Answer with nothing but the number of lines in the listing below that contain "marker".

● DATA TO USE:
.....

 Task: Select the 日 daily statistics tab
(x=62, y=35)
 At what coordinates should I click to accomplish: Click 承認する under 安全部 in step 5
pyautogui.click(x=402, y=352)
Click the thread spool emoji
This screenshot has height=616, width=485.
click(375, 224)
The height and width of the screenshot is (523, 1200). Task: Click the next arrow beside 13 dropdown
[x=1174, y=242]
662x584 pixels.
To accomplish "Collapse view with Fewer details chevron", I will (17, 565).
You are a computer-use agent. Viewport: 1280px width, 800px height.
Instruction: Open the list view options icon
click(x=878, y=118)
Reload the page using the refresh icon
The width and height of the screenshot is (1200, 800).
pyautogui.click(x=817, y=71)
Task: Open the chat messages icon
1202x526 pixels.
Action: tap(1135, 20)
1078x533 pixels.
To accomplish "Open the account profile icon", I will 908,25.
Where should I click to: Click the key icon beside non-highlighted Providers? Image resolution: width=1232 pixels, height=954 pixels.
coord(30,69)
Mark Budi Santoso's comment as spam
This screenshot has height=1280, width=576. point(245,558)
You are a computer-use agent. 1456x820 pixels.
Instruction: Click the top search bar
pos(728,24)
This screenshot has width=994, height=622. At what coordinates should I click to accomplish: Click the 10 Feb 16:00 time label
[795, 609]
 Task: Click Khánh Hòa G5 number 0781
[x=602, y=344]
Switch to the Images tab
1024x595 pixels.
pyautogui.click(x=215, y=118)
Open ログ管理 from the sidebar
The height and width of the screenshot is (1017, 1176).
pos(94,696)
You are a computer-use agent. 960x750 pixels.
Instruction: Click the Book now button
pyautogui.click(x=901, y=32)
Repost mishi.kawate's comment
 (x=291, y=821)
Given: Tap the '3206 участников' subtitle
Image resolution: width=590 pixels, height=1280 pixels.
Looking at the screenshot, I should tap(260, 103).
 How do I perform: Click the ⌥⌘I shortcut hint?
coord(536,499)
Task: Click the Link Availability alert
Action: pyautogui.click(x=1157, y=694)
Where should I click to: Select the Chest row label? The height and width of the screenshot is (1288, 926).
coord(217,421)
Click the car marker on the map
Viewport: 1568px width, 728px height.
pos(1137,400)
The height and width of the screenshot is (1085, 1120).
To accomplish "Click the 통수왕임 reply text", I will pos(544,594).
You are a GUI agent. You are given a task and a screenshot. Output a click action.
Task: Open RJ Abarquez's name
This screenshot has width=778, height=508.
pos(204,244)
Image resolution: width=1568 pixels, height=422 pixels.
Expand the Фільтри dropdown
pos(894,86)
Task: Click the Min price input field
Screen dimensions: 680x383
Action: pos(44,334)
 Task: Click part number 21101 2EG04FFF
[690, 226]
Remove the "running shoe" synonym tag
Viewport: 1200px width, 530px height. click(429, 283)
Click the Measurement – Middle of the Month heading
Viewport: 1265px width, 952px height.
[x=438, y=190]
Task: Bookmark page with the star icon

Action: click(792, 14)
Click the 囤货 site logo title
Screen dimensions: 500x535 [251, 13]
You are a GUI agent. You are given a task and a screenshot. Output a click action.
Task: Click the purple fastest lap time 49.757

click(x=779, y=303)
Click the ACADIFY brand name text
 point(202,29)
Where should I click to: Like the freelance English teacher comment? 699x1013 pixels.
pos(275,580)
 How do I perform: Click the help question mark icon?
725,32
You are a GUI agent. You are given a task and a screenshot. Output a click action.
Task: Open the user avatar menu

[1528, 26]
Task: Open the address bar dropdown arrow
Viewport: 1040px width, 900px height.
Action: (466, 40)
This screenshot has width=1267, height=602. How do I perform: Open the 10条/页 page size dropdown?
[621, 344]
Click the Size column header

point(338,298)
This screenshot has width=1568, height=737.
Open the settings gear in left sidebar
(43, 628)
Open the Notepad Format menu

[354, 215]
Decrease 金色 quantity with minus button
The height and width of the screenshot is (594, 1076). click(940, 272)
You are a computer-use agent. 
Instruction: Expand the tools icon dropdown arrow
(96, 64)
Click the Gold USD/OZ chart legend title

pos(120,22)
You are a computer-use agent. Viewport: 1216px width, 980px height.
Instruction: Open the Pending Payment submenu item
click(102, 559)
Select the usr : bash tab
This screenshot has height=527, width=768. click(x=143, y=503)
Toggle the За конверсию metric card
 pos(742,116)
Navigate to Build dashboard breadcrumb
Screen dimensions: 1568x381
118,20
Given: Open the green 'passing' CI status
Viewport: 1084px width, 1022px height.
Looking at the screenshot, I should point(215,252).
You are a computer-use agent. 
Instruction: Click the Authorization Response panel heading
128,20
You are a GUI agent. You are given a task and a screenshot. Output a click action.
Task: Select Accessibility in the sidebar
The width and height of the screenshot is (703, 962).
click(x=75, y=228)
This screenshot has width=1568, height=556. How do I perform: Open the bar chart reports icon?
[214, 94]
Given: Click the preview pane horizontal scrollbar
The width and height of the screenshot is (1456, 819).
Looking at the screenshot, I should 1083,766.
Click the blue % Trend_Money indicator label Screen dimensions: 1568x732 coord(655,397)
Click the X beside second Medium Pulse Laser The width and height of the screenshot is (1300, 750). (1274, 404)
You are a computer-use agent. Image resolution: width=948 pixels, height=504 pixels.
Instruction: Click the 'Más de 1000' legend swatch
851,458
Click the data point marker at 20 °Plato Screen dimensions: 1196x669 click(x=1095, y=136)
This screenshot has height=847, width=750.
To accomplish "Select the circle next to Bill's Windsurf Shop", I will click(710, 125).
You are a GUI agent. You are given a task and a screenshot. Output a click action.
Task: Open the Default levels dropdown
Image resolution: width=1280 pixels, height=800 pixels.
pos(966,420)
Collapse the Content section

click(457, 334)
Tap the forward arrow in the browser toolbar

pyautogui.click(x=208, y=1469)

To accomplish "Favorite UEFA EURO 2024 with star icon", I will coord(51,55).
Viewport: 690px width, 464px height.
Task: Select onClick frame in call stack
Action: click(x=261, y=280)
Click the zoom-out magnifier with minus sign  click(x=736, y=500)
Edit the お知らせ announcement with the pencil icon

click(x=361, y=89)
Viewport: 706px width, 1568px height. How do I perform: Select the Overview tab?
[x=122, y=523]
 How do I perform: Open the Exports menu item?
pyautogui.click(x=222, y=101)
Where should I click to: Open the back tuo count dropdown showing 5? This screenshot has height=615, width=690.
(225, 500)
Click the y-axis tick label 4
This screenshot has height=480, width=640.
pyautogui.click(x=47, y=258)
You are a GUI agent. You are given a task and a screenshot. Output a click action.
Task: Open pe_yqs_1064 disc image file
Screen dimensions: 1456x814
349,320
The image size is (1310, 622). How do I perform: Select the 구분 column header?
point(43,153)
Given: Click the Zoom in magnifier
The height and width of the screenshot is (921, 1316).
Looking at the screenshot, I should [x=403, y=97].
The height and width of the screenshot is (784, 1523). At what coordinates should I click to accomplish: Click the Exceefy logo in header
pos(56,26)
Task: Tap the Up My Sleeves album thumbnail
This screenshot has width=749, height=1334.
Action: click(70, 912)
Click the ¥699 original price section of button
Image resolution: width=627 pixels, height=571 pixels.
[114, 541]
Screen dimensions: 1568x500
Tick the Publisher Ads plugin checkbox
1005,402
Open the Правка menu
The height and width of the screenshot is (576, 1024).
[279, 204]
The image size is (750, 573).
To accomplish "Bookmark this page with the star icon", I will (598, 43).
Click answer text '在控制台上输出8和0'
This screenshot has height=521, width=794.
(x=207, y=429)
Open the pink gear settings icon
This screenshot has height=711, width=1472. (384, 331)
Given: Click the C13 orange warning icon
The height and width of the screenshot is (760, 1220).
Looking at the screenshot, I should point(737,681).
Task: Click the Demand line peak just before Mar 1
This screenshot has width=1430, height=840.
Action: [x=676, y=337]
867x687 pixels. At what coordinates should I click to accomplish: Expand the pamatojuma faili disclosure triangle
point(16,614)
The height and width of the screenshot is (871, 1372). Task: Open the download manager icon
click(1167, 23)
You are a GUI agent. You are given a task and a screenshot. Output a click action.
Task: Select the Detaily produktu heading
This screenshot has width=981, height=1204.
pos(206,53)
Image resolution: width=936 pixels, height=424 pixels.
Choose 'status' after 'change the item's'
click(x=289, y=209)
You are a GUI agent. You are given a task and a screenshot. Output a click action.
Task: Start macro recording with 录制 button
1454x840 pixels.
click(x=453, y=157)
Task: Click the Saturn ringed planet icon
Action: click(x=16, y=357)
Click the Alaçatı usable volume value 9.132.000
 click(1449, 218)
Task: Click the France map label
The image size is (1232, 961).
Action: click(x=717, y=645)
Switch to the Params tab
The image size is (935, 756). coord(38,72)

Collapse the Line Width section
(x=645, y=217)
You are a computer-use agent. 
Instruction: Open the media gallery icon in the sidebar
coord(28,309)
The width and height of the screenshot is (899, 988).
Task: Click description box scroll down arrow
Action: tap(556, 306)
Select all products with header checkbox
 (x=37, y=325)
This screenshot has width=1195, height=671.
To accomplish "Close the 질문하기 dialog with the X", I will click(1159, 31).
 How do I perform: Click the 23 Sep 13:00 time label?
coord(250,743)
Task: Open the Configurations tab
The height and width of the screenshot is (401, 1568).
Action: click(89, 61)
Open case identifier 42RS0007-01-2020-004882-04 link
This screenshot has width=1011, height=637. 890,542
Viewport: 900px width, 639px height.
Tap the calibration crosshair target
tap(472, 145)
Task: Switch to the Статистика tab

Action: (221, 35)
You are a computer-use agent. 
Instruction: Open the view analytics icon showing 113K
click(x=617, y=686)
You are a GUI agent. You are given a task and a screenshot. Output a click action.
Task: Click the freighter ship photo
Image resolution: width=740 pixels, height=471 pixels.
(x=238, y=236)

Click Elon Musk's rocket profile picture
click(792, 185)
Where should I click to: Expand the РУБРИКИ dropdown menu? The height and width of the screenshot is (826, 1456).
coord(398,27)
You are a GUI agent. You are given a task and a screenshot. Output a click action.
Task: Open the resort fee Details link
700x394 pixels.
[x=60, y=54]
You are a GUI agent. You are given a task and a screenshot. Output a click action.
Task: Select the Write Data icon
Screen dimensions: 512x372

.....

● FINISHED EXERCISE:
2